24 mei 2024
De ingrediënten voor dit verhaal zijn de kleur van rode baksteen, een danseres, een jarige opa, de lentezon die doorbreekt en een kleuter.
Die kleuter ben ik. Over een maand word ik vijf en vandaag is het 24 mei 1957. Dat weet ik allemaal niet nauwkeurig maar wel om en nabij, want mijn opa is vandaag jarig. Een uitbundig feest zal dat niet worden, maar het idee alleen al geeft aan deze dag een bijzondere, vreugdevolle glans. Eergisteren werd mijn grote zus veertien jaar; ook toen glom de dag.
Om half twaalf gaat de kleuterschool uit en dat betekent dat ik een half uur heb om de tweehonderd meter naar de grote school van mijn andere zus en mijn broer af te leggen.

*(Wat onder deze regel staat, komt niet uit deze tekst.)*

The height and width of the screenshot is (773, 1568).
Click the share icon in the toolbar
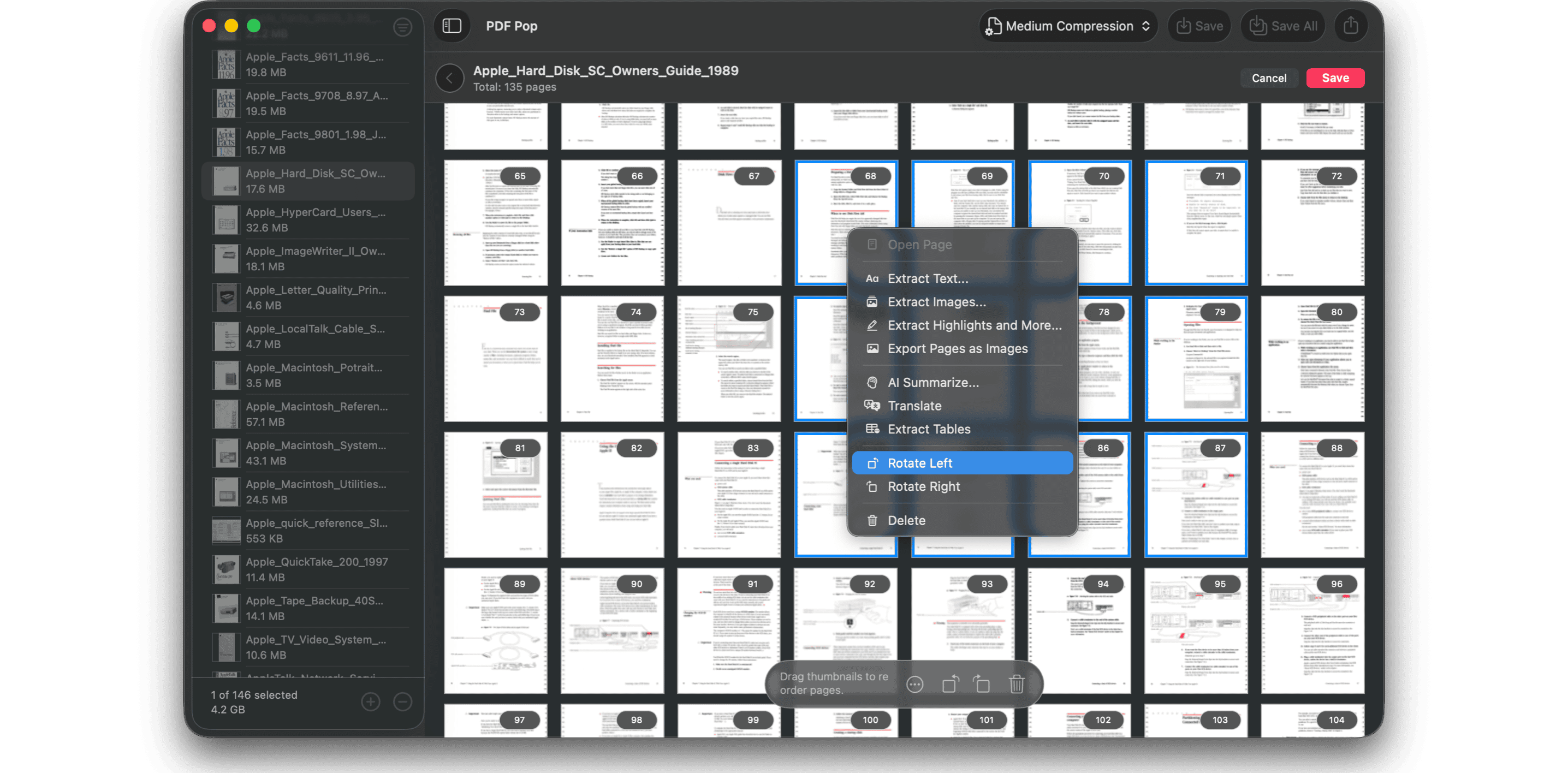tap(1350, 26)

Die zijn om twaalf uur vrij. Vanaf de kleuterschool loop je over het erf bij garage Oostdijk naar de Dr. Van den Brinkstraat. Aan de overkant daarvan staan huizen. Die hebben een voortuintje, behalve het eerste blok tegenover Oostdijk. Omdat daar een paar winkels zijn, heb je er een pleintje. Dat ligt iets hoger dan de stoep en de rand daartussen is afgezet met rode klinkers.

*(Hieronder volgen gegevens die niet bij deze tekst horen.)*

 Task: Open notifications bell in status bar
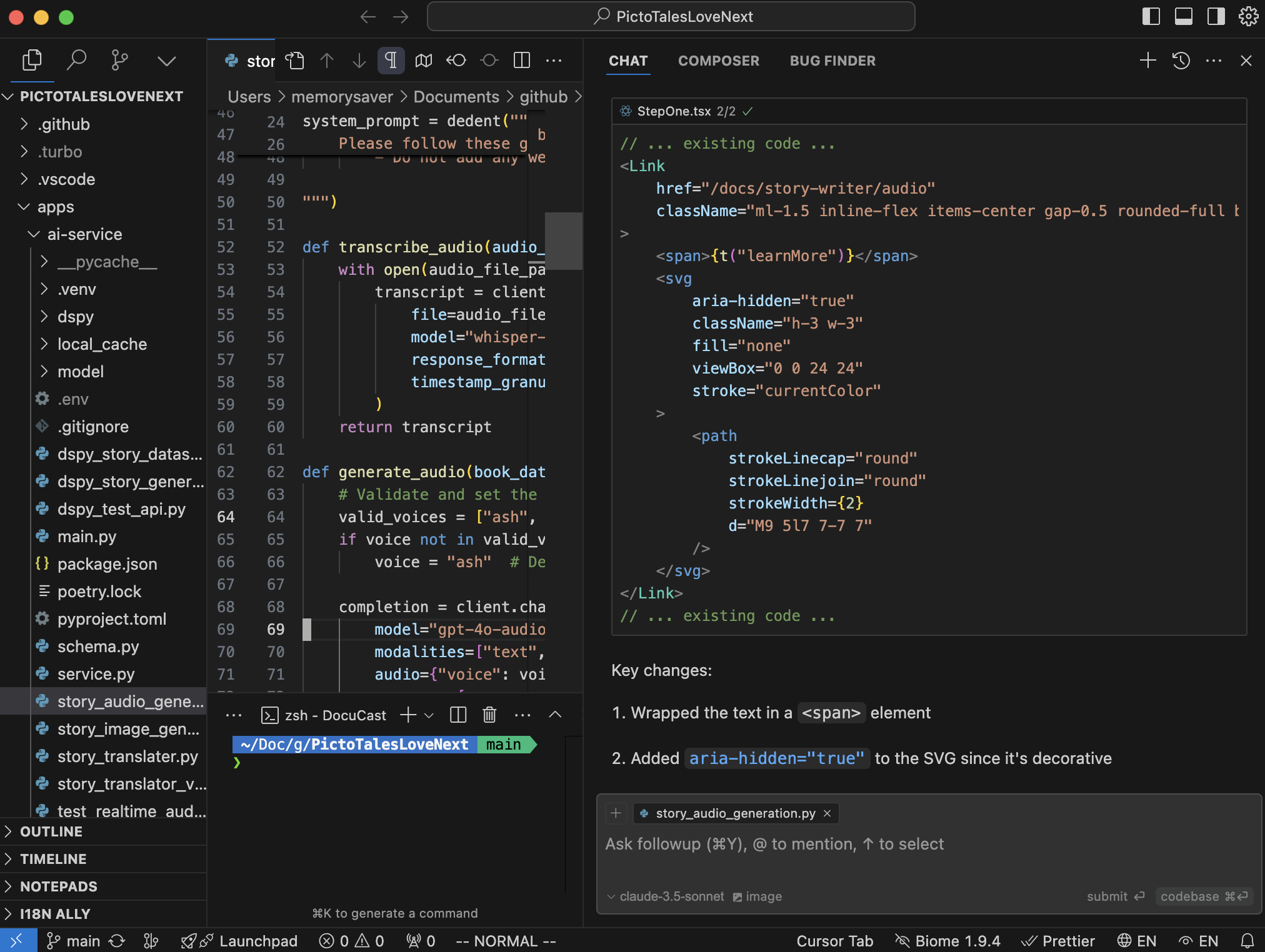(1247, 941)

Ik vind het leuk om op muurtjes te lopen en de tramrails tegenover ons huis gebruik ik ook vaak. Daarom is het geen kunst om over de rand met bakstenen te lopen, maar wel leuk. Heen en weer en heen en weer. Ik heb niet de indruk dat de rest van de wereld nog bestaat. Er is alleen deze rand stenen en dat ik er overheen trippel. Ik trippel. Heel licht loop ik.
Het is bijna dansen, maar daarvoor is het te beheerst. Maar het is ook heel sierlijk. Veel te sierlijk voor een jongetje. Ik ben eerder een danseres, een jonge danseres met hoge benen, die zich maar even hoeft af te zetten en dan zou ze zomaar zweven.

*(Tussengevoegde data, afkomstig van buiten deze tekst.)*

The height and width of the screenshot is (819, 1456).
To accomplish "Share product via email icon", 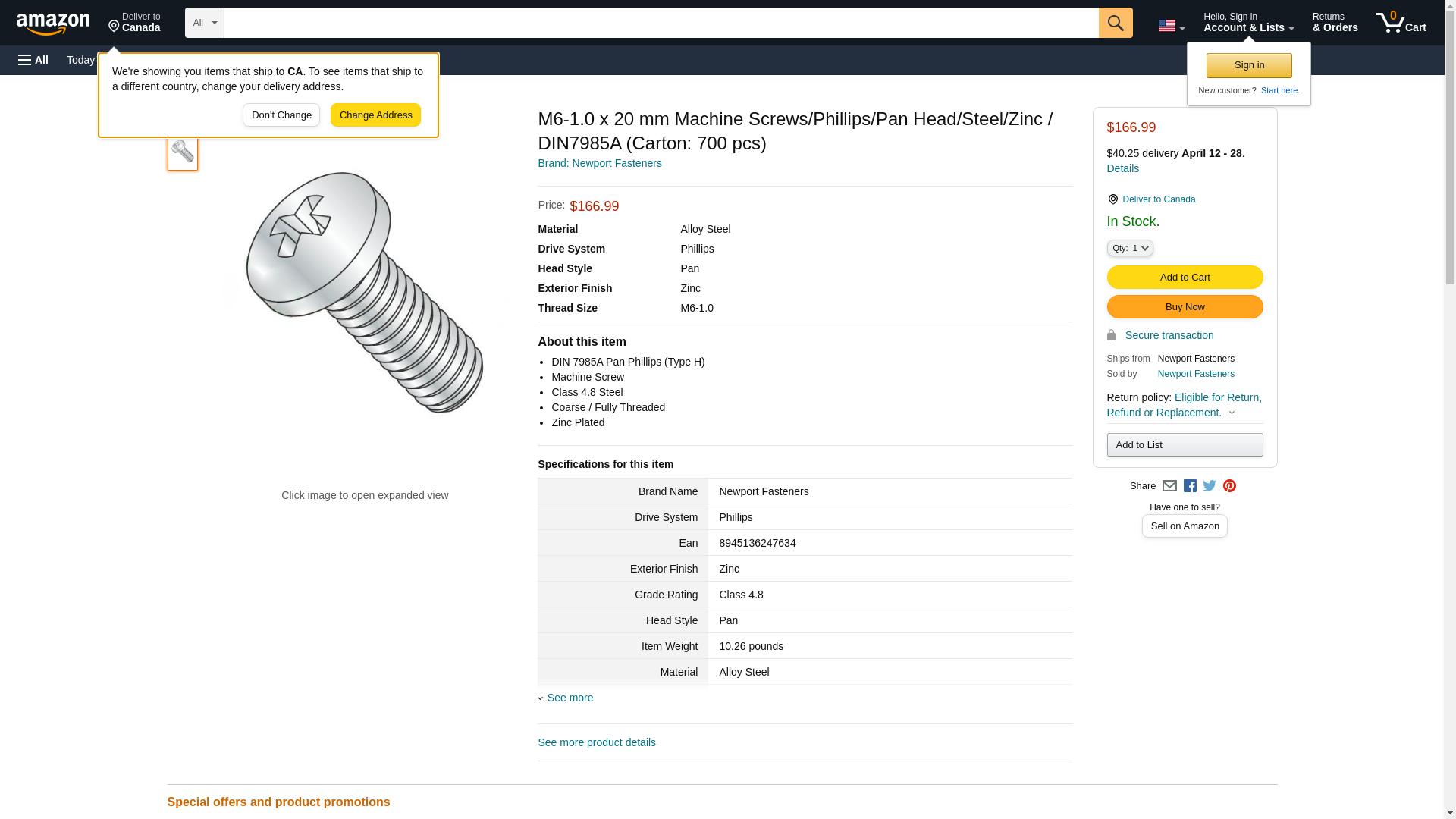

Zo is het natuurlijk niet. Ik ben en blijf een jongetje, maar door zo over die stenen te trippelen toch ook een danseres die zou kunnen vliegen, al zal niemand dat aan me zien.
Er komt ineens zon door de straat en de stenen worden roder, ze gloeien op. Het is prachtig. En ineens weet ik weer dat opa jarig is. Dat wist ik al wel, maar het stroomt weer warm door me heen. Dat opa jarig is. Hij is nu tweeënzeventig, weet ik. Tweeënzeventig. Dat is heel oud en dat kun je ook zien aan opa. Hij is erg krom, heeft altijd zwarte kleren aan, en hij heeft geen tanden.
Ik denk dat ik later ook wel tweeënzeventig word. Ik kan me alleen niet voorstellen dat ik dan niet graag over smalle muurtjes zou lopen, of over stenen die gaan gloeien. Ik zou later ook wel een danseres willen worden die zo kan dansen dat ze zweeft. Of een opa van tweeënzeventig. Mijn grote zus heeft een vriendin, die heet Tiny. Die is heel mooi. Die zou wel een danseres kunnen zijn. Zou ik een Tiny kunnen worden? Of later een jarige opa? Eigenlijk heet ik Leen, net als mijn opa. En ik moet op gymnastiek vanwege mijn kromme rug. Die heb ik van opa, zeggen ze. Eerst moet ik nog vijf worden.
Als de zon zo over de bakstenen schijnt, is het nog leuker om over de rand te trippelen. Het voelt zelfs een beetje warm. Ik draai me sierlijk om voor nog een keer. Het is nog lang geen twaalf uur. Ik heb nog alle tijd.